**Complete the following:**
A - In the summary on sample bias in tumor tissue, in what share of datasets was it unclear whether the tissues were diagnosed directly or assumed from the patient's pathology?
B - Give again, word for word, the part of the summary on sample bias in tumor tissue that begins at the words "Authors reporting on" and stops after the words "all possible patients.".
*** Reading passage Section Begins ***
Staff at QED Biomedical Ltd have conducted research to demonstrate how sample bias in patient- derived tumour tissue samples with somatic mutations may affect current clinical research and precision medicine.

The research identified the following limitations:
The review found no guidelines to aid systematic reviewers, clinical researchers, or decision makers in considering, critiquing, and understanding the impact of sample bias produced by tumour heterogeneity. General recommendations to deal with tumour heterogeneity included the use of multiple tumour samples per patient, selection of sample purity thresholds, specific sequencing techniques, liquid biopsy and microdissection.
In molecular biomarker research pathology methods, pathology results and tumour purity are underreported, preventing evaluation of sample bias. In 58% of datasets it was unclear if the tissues under investigation were diagnosed directly or assumed from the patient’s pathology.
Authors reporting on tissue samples derived from databases did not report any baseline pathology results or pathology methods.

Implications:

  • There is a lag in knowledge between clinical decision makers and biomedical scientists with regards to how tumour heterogeneity can impact sample bias.
  • The reporting standards of tumour tissue samples needs to be improved.
  • Sample bias due to tumour heterogeneity hinders the identification of all somatic gene mutations in a tissue sample. This produces false negative results in tumours analysed for genetic or molecular biomarkers. Ultimately, the underreporting of genetic mutations prevents beneficial precision medical treatments reaching all possible patients.
*** Reading passage Section Ends ***
*** Information supplied Section Begins ***
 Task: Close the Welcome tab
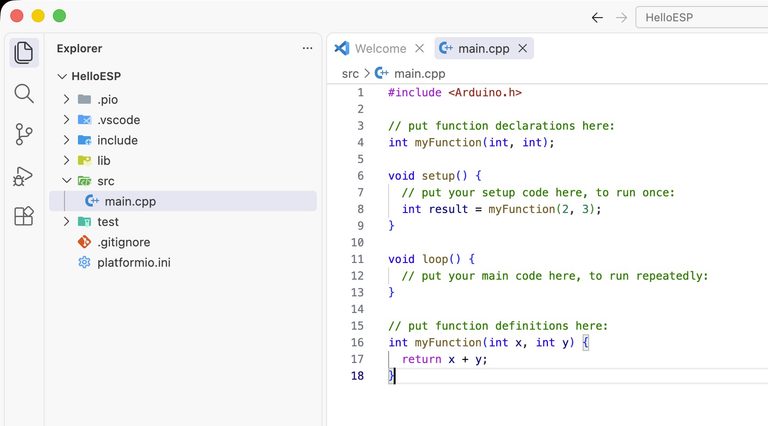(x=419, y=48)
*** Information supplied Section Ends ***
**Exercise responses:**
A - 58%

B -
Authors reporting on tissue samples derived from databases did not report any baseline pathology results or pathology methods.

Implications:

  • There is a lag in knowledge between clinical decision makers and biomedical scientists with regards to how tumour heterogeneity can impact sample bias.
  • The reporting standards of tumour tissue samples needs to be improved.
  • Sample bias due to tumour heterogeneity hinders the identification of all somatic gene mutations in a tissue sample. This produces false negative results in tumours analysed for genetic or molecular biomarkers. Ultimately, the underreporting of genetic mutations prevents beneficial precision medical treatments reaching all possible patients.